Enter Akshara (Akshara Haasan), a feisty, young assistant director who resorts to doctors for some medical assistance. After some science, Daanish is able to speak in Sinha's voice. The rich, baritone did sound a bit eerie coming from the lanky actor, but one gets used to as the story builds.
While Daanish becomes superstar Shamitabh overnight, a pokey journalist becomes privy to the big secret the two have been hiding. The climax, a bit uncalled for, kind of slowed down the momentum.
What makes the duo vulnerable is their frequent ego clashes, in which none are ready to submit. While Sinha believes it's his voice that has given Shamitabh the fame he is enjoying, the latter stresses on how it's his charm that makes him what he is.
Big B is at his best mouthing funny one-liners with effortless ease, meanwhile Dhanush overwhelms with his ability to express sans dialogues. Akshara's debut will surely achieve prominence as she appeared confident and was never cornered amid the bigwigs.
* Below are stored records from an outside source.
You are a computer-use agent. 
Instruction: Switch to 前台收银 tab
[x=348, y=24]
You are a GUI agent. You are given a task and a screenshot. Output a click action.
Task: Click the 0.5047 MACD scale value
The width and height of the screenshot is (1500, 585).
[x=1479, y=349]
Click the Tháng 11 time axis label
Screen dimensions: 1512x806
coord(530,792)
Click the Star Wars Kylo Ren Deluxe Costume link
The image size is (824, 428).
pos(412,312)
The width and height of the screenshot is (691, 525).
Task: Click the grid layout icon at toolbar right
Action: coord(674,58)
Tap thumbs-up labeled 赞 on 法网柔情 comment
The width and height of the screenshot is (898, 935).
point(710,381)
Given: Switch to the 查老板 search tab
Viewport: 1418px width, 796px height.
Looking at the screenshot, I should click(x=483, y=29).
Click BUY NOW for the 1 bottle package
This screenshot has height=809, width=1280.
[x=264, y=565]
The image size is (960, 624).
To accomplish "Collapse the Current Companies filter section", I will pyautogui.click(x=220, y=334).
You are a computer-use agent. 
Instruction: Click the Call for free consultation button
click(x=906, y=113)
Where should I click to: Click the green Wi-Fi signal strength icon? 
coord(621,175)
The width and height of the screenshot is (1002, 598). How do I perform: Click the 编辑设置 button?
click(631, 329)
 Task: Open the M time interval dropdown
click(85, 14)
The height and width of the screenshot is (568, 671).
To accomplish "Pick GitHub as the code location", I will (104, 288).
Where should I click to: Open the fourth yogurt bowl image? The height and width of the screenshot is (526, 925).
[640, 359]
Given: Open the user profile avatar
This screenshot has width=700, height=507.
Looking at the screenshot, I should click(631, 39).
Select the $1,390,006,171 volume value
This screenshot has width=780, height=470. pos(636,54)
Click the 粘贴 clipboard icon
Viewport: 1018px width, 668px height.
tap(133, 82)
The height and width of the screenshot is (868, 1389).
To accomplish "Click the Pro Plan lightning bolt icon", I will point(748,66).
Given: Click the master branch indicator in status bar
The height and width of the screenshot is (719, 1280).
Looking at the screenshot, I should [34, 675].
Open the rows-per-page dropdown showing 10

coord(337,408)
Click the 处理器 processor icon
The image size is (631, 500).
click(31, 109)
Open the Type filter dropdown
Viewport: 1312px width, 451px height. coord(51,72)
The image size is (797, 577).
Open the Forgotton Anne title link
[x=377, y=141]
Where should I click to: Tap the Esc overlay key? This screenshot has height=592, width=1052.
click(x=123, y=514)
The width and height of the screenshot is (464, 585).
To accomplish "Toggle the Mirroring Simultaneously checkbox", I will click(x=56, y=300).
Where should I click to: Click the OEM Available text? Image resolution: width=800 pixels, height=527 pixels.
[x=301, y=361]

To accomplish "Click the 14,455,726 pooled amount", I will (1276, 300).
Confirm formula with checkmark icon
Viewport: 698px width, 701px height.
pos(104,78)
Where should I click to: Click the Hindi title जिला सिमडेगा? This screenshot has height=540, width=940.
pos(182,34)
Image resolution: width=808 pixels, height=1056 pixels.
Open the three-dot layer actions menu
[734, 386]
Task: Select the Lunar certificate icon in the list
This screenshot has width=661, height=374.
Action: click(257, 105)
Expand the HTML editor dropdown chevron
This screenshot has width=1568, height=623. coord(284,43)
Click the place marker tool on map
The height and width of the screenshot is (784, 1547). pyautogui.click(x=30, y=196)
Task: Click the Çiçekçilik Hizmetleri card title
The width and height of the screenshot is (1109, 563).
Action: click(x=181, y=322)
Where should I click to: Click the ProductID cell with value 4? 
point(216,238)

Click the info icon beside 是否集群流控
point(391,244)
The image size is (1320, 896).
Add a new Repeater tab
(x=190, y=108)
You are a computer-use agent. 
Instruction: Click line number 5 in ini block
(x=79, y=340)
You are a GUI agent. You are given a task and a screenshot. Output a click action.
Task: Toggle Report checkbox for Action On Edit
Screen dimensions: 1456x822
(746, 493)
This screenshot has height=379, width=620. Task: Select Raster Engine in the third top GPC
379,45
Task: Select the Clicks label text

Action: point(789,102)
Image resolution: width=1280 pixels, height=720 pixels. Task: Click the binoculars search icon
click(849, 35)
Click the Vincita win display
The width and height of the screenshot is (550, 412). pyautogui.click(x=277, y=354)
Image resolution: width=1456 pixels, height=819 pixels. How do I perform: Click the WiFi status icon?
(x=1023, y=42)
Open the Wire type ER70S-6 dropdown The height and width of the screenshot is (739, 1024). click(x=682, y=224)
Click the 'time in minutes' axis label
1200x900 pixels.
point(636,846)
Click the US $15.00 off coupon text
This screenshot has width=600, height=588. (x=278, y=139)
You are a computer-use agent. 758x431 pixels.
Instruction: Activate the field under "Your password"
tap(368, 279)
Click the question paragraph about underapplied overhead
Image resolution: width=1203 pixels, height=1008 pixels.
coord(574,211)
Director Balki disappoints a bit as he gleefully stretches the monologues and the tiffs between the lead actors a bit too much. However, his treatment of Bollywood stereotypes in the "Piddly" song was subtle and hilarious at the same time.
Ilaiyaraaja's compositions suits the mood but then again it only caters to a certain section of movie-goers as it never gives in to the temptation of incorporating catchy beats and nonsensical lyrics.
In a nutshell, "Shamitabh" is a well-crafted (occasionally banal) fare, which transcends limits set by Bollywood.